For SOC joint estimation, I evaluated the proposed method against two existing approaches: an adaptive extended Kalman filter (AEKF) method and a multi-model strategy (MMS) method. The comparison involved estimating SOC for the 35 samples under different temperatures and discharge rates, as detailed in Table 3. The results demonstrate that the improved LSTM method achieved SOC estimation accuracies as high as 82.4%, while the AEKF and MMS methods reached only 64.9% and 65.6%, respectively. This superior performance underscores the effectiveness of the CNN-LSTM model in handling the complexities of EV power battery dynamics. For instance, in sample 4 (-10°C, 1.00C discharge rate), the improved LSTM estimated SOC at 82.4%, compared to 61.5% for AEKF and 59.9% for MMS. Similarly, under high-temperature conditions (e.g., sample 34 at 50°C), the improved LSTM maintained high accuracy (81.2%), whereas the other methods showed lower estimates. These findings validate the robustness of the proposed approach for China EV battery systems, where environmental variations are common.
| Sample | AEKF Method (%) | MMS Method (%) | Improved LSTM Method (%) |
|---|---|---|---|
| 1 | 56.4 | 55.5 | 79.8 |
| 2 | 57.3 | 56.6 | 78.6 |
| 3 | 59.8 | 57.7 | 82.3 |
| 4 | 61.5 | 59.9 | 82.4 |
| 5 | 62.6 | 61.4 | 79.6 |
| 6 | 63.4 | 62.8 | 77.4 |
| 7 | 64.6 | 63.6 | 78.9 |
| … | … | … | … |
| 33 | 63.8 | 64.7 | 79.6 |
| 34 | 64.7 | 65.6 | 81.2 |
| 35 | 64.9 | 64.7 | 80.9 |
The discussion of these results emphasizes the advantages of the improved LSTM method for EV power battery SOC estimation. By integrating CNN for spatial feature extraction and LSTM for temporal modeling, the approach effectively addresses the limitations of traditional methods, such as sensitivity to initial conditions and difficulty in handling nonlinearities. For China EV battery applications, this means more reliable battery management, reduced risk of overcharging or deep discharging, and extended battery life. The ability to accurately estimate SOC under varying temperatures and currents is crucial for the widespread adoption of electric vehicles, particularly in regions with extreme climates. Furthermore, the model’s data-driven nature allows it to adapt to different battery types and aging effects, making it a versatile tool for EV power battery systems. The repeated use of keywords like “China EV battery” and “EV power battery” throughout this analysis highlights the focus on practical implementations in the Chinese market, where EV adoption is growing rapidly.

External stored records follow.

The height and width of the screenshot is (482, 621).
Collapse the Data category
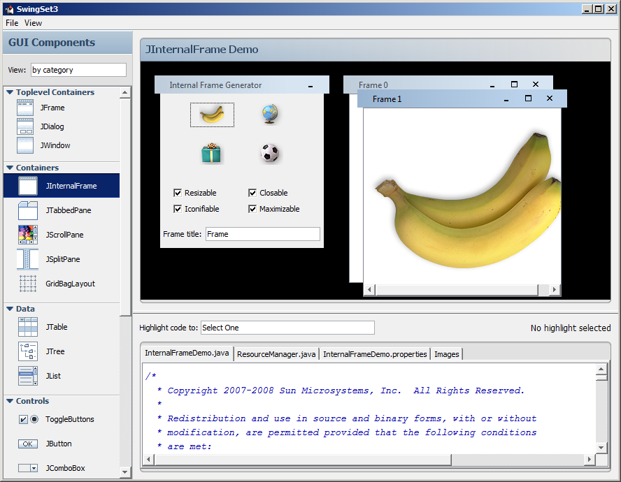click(x=10, y=309)
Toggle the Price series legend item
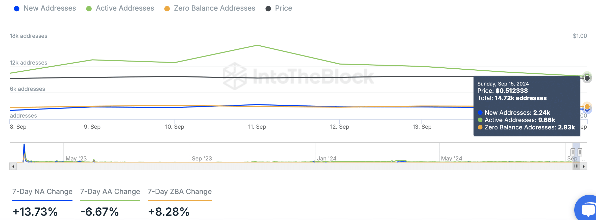 283,8
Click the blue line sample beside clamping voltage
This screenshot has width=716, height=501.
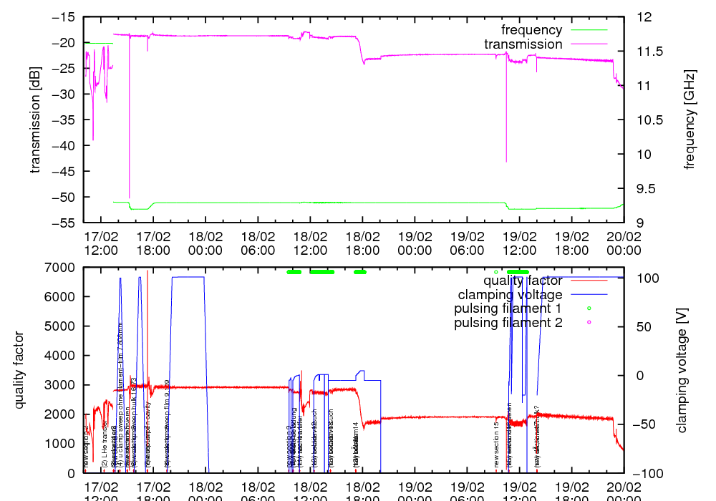[589, 294]
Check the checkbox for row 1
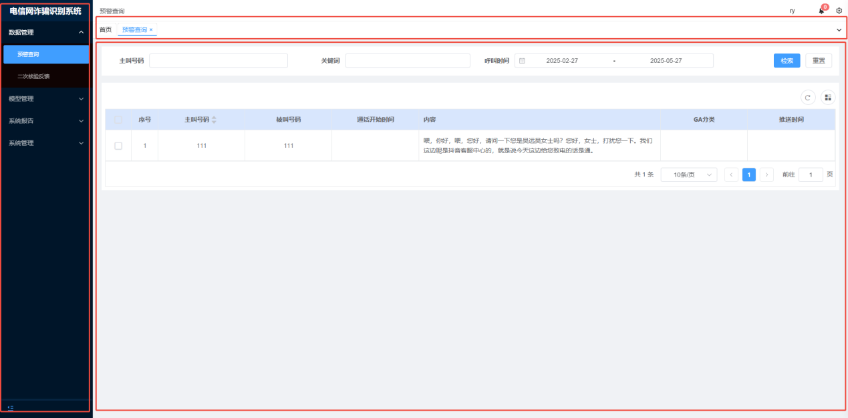 tap(118, 146)
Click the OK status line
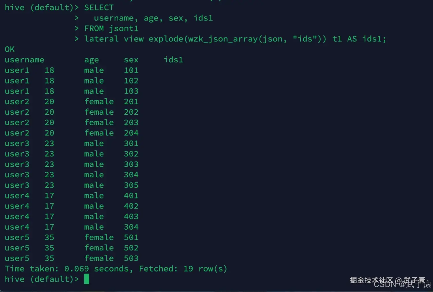This screenshot has height=292, width=433. [x=10, y=49]
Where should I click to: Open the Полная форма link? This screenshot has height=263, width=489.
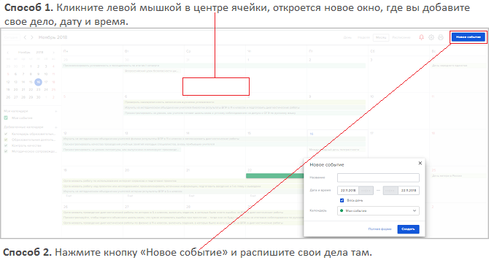click(380, 229)
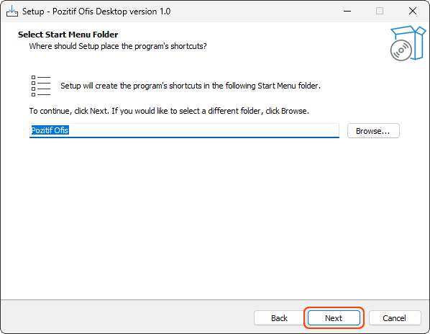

In conclusion, the improved LSTM-based SOC joint estimation method offers a significant advancement for EV power battery management. The combination of CNN and LSTM layers enables comprehensive learning of spatial and temporal features, resulting in higher accuracy and lower errors compared to existing techniques. Experimental results on a typical China EV battery demonstrate the model’s effectiveness across a range of conditions, with SOC estimates exceeding 80% in many cases. This research not only contributes to the academic field but also has practical implications for the EV industry, supporting the development of safer and more efficient vehicles. Future work could explore real-time implementation and integration with other BMS components, further enhancing the reliability of China EV battery systems. Overall, the improved LSTM approach proves to be a powerful tool for addressing the challenges of SOC estimation in dynamic EV power battery environments.